堂安 もっと点は取れました。足りないです。PSVで試合に出ているのであれば、15点は確実に取れると思うので、全然足りないです。もちろん出場時間もありますし、ポジション争いが激しく、、仕方ないところもありました。ただ、出たときにはしっかりと結果を出したので、そこは評価していいと思っています。

―――チームとしてはリーグ戦2位、カップ戦では優勝を果たしました。

堂安 何か特別なものをもっと勝ち取るべきチームだったと思います。クオリティはすごく高かったですし、チームも監督も人格者ばかりで。このチームなら、もっと何かを成し遂げられたなと今は感じています。

―――PSVに加入した19-20シーズンは、うまく過ごせたシーズンとは言えませんでした。ビーレフェルトでの1年を経て、戻ってきた今シーズンはどこが変わっていたと思いますか?

堂安 圧倒的に“自信”が変わりました。“自信”という言い方は単純に聞こえるかもしれないですけど、“マインドセット”がまったく違ったんです。サッカーという競技は、技術のゲームでも、体力のゲームでもなく、マインドセットのゲームだと最近思っていて、その部分がすごく成長したと思います。例えば、激しくポジションを争っていて、アピールしないと次の試合に出られない状況の中、緊張して硬くなるのか、ビビッて大人しいプレーになってしまうのか…。いろいろな状況がありますけど、そういう状況をすべて受け入れて、自分のプレーに集中できたシーズンだったので、だからこそ途中出場が多かったですけど、さっきも言ったような仕事ができた感覚につながったと思います。

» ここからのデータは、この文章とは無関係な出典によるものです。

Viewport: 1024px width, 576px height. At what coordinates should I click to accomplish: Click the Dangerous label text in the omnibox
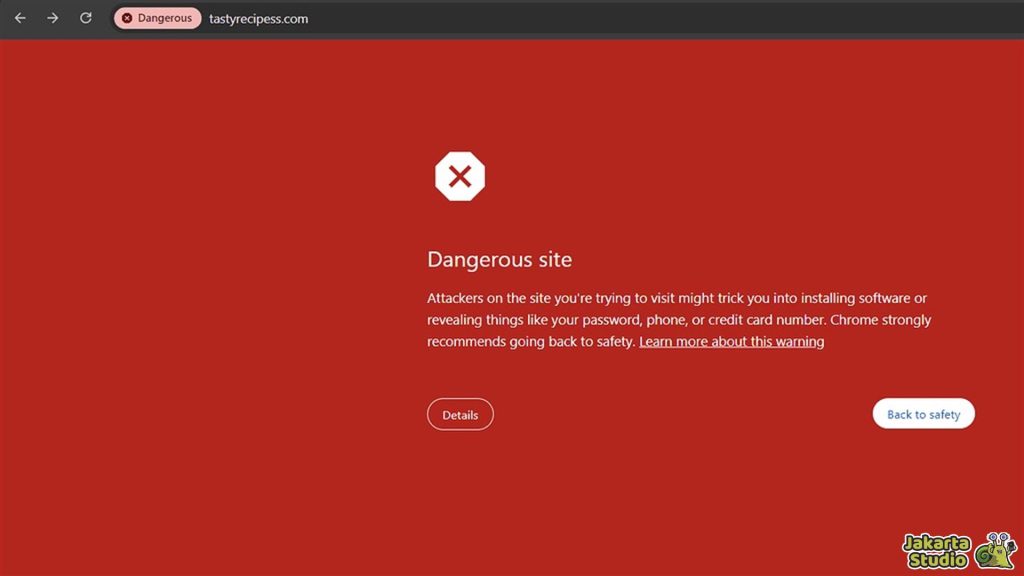pos(165,18)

―――フローニンゲンに加入してから、海外のプレーは5年が経ちました。その成長過程はいかがでしょう。

堂安 確実に成長していると、はっきりと言えます。成功している感覚はまったくないですけど、毎年、毎日、成長している感覚です。目標に近づいていないからダメという感覚ではなく、自分の成長を地に足付けて、足元を見つめて感じているので。これからも成長を求めてやらないといけないですし、必ず成功する日が来ると信じているので。すごくいい人生を歩んでいると思います。

―――「成長」と言うと、精神的に落ち着いてきてメンタル面で折り合いがつけられるようになったと捉えられることもありますが、ギラギラしたものを持ちつつ、冷静でもあると。

堂安 オランダではフローニンゲンという規模の小さいチーム、PSVという規模の大きいチーム、ドイツではビーレフェルトで残留争い、日本代表も経験して、チャンピオンズリーグの舞台はまだですけど、経験値は間違いなく増えていて、いろいろな角度でサッカーを経験できています。マインドセットもそうですが、受け止め方はうまくなったと思います。ただ、僕の性格的に丸くなることはないので、ギラギラして日々過ごせたらいいですね。

■未来を見据えすぎていない

堂安律

[写真]=須田康暉

―――4月からは『NEXT10 FOOTBALL LAB』というスクールを始めました。堂安選手にとって新しいチャレンジでもあります。

堂安 2年くらい前にアニキ(堂安憂)がケガもあって戦力外になったんですが、子どもが好きで、サッカーから離れたくないということもあり、スクールをしようというところから始まりました。他にもきっかけはあって、海外、特にブラジルなどの南米の選手は、地元にスクールを作り、子どもたちにタダで開放するんです。コーチなどは雇うので、赤字は毎月あるんですけど、子どもたちのために投資をする感覚があるとチームメイトから聞いて、すごく「かっこいい」と思ったんです。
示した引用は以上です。